El Israel que se configura en el momento de su creación es por su naturaleza multicultural, pues los migrantes que llegan al territorio provienen de los más distintos orígenes. Junto a los sobrevivientes del Holocausto en el norte y este de Europa, Polonia, Rusia y Rumania. Llegan también de Francia, de Italia, de los Balcanes, y en grandes números, del norte de África, desde Marruecos a Egipto, y del propio Oriente Medio, desde Siria, Iraq e Irán. Se comunican entre sí en la multiplicidad de idiomas y dialectos que una Diáspora de 2 000 años ha generado, desde el yiddish al ladino y, naturalmente, el árabe. Se asientan en un país donde son una minoría, pues los árabes palestinos representan el 60% de la población.

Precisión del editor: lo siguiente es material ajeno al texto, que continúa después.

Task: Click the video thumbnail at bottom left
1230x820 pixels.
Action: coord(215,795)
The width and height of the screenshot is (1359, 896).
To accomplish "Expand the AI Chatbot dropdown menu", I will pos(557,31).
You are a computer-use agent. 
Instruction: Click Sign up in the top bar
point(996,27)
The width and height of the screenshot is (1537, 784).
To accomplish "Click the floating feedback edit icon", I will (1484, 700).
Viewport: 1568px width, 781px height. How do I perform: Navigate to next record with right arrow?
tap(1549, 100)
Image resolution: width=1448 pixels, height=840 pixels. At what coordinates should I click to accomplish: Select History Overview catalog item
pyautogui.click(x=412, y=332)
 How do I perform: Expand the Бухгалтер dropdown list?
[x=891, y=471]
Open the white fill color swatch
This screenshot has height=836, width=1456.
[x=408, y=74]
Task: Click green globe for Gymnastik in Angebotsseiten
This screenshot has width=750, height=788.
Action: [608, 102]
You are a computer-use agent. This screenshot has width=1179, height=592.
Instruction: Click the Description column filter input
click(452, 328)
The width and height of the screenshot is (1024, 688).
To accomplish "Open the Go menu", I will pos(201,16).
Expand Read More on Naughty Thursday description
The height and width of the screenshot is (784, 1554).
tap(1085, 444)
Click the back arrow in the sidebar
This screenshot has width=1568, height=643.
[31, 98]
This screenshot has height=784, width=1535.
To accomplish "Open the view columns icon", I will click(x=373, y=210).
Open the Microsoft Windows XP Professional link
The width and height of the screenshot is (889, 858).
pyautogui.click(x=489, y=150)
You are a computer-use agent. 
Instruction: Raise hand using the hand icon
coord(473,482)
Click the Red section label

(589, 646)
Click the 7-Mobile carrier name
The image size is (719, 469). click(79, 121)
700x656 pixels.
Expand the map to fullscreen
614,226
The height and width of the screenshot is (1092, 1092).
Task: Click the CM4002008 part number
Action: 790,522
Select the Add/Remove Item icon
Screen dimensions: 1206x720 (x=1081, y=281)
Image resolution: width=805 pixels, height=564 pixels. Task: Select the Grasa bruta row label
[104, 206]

El liderazgo político de Israel en esta etapa primaria está a cargo del Mapai, el partido laborista israelí de tendencia socialista. Difícilmente se puede concebir un escenario menos propicio para proponer un Estado cerrado y manifiestamente excluyente, como el que emerge de las reformas constitucionales recién aprobadas, en las que expresamente se establece que “el ejercicio del derecho de autodeterminación nacional en Israel es únicamente para el pueblo judío”, que constituye una evidente declaración de ‘apartheid’ político para las minorías árabe-palestina y drusa. Para no dejar duda, se elimina al árabe como el otro idioma oficial del Estado.
En pocas palabras, el 25% de la población de Israel no tiene nada que decir ni opinar sobre las decisiones que el Estado israelí adopte. Establece además que el Estado considera los asentamientos judíos (obviamente en territorios ajenos) como un “valor nacional” y que debe actuar para alentarlos y consolidarlos. Es la bendición constitucional del despojo de las tierras palestinas, que venía dándose de hecho desde hace rato, en un proceso cuyos actores se califican de ‘colonos’, con las connotaciones que el término lleva, la apropiación de las tierras y el desplazamiento de unos nativos molestos.
La mutación de Israel a este modelo de segregación y exclusión de los ‘otros’ es una consecuencia lógica de la emergencia política de grupos religiosos fundamentalistas judíos, que se han vuelto decisivos y funcionales para la derecha israelí, históricamente articulada al Likud.
Ciertamente, la reforma realizada calza perfectamente con esas visiones que lo califican de ‘Pueblo elegido’. La conclusión de esta línea argumental, como es obvio, conlleva el carácter de ‘no elegido’ de todos los demás. Qué lamentable el olvido de Israel de un similar postulado, el de la ‘raza elegida’, que encarnado en un modelo cerrado y excluyente impuso entre 1939 y 1945, esa concepción de superioridad racial que implicaba la de inferioridad de los ‘otros’. Ocho millones de personas, seis millones de ellas judías, fueron sacrificadas ante el Moloch del racismo y el mito de las superioridades. Es como si hubiera muchos monumentos y muchos museos para tan poca memoria. Analista internacional.